There are a few essentials for the new facility, according to Fleischer. The first is that kids who don’t need to be in the facility don’t get sent there.

That means an increased focus on building out community programs so there are effective and robust alternatives to incarceration. It’s a core theme of the mission of Youth Advocate Programs that he’s bringing with him to the Granite State.

“Kids that normally would go to the youth detention center need to be captured by really creative and effective and intensive programming so their needs get served before they ever have to go to a facility like that,” he said.

But in order to provide community services there needs to be funding to do so. If it costs $100,000 a year to place a kid in a detention center, a subsequent portion of that money should be available for alternatives.
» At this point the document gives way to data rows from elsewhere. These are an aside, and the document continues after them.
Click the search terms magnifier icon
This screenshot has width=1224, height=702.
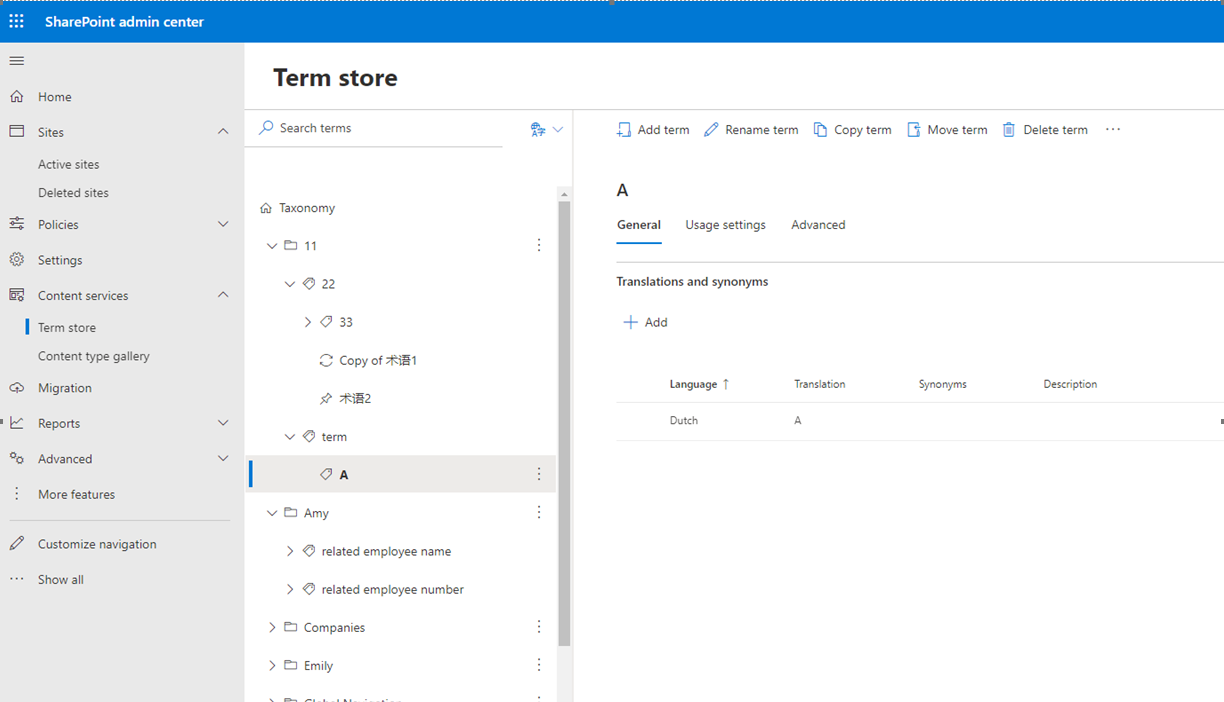pyautogui.click(x=266, y=127)
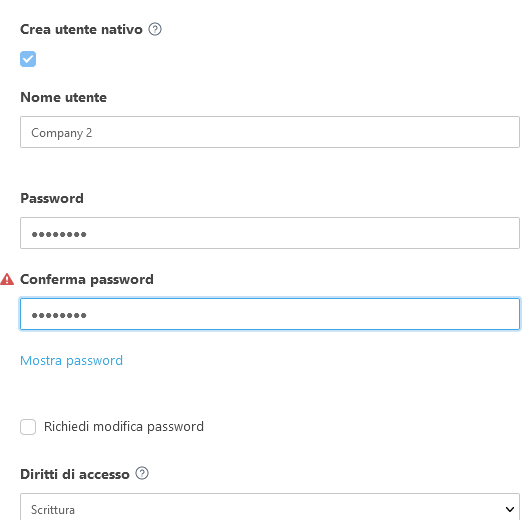Click inside the Conferma password field

(270, 314)
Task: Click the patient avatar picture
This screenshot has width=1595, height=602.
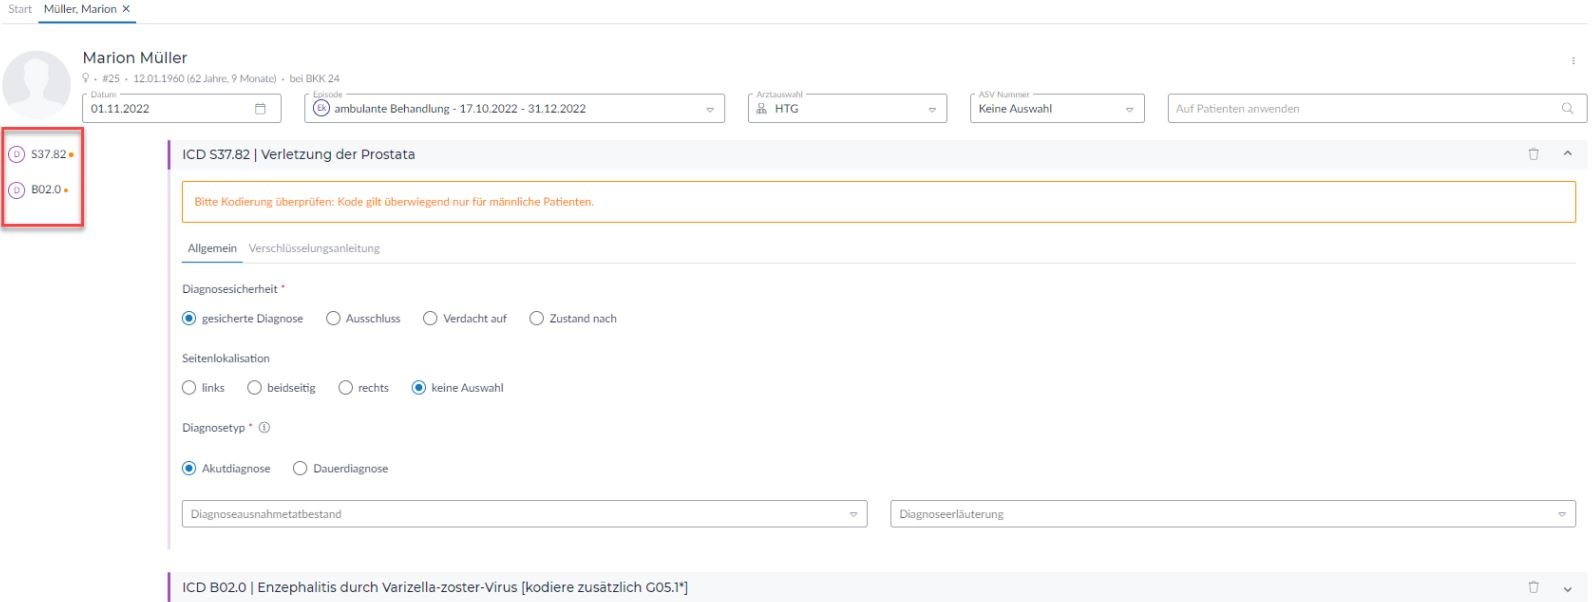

“You don’t have to give us all $100,000 that you would pay in a detention or youth prison or residential facility,” he said. “But a good portion of that really meets those particular needs.”

The other key aspect of community care is tailoring individualized plans to the kids and their families.

To do so, service providers need to listen to what youth really need and design solutions specifically tailored to the individual, “as if they were the only kid in the system.”

And if a child has to be incarcerated, a tailored plan for what’s next needs to be in place before they leave the facility.

Community support could be connecting them to a local mental health center, or even encouraging the youth to get a part-time job for lessons in responsibility and accountability.

Crafting these care plans is like a diagnosis at a doctor’s office, said Fleischer. Patients are often drawn to doctors that include their preferences and ask individual questions in treatment plans. Engaging the youth and their family to know what will work, is no different here.

“It’s about really including the family and young person in their own destiny,” he said.

Another way to bolster support for kids in their community is through people with lived experiences.

“These are folks in the community where the kids live,” he said. “There are many times where they have been in the system themselves, that really know the community, have lived there all their lives, know the strengths of the community and the dangers of the community, and have an uncanny ability to build trust with young people.”

With a limited workforce and high turnover rate that has caused staffing challenges in New Hampshire, especially at SYSC, hiring people with lived experience as an alternative credential could be a way to fill open positions, said Fleischer.

And what will be most important, especially when opening the new facility, is to carry forth a strong message to guide staff.

“It’s about finding out what works and what families need near their homes. That’s a great mission,” he said. “And then make sure that resources are redirected and focused in that area.”

When Fleischer starts in New Hampshire in August he’s excited to connect with nonprofit leaders, given his background. And he’ll look to them as partners to strengthen community support for kids.

“That’s going to be the key to keeping New Hampshire a great place to serve kids and families,” he said.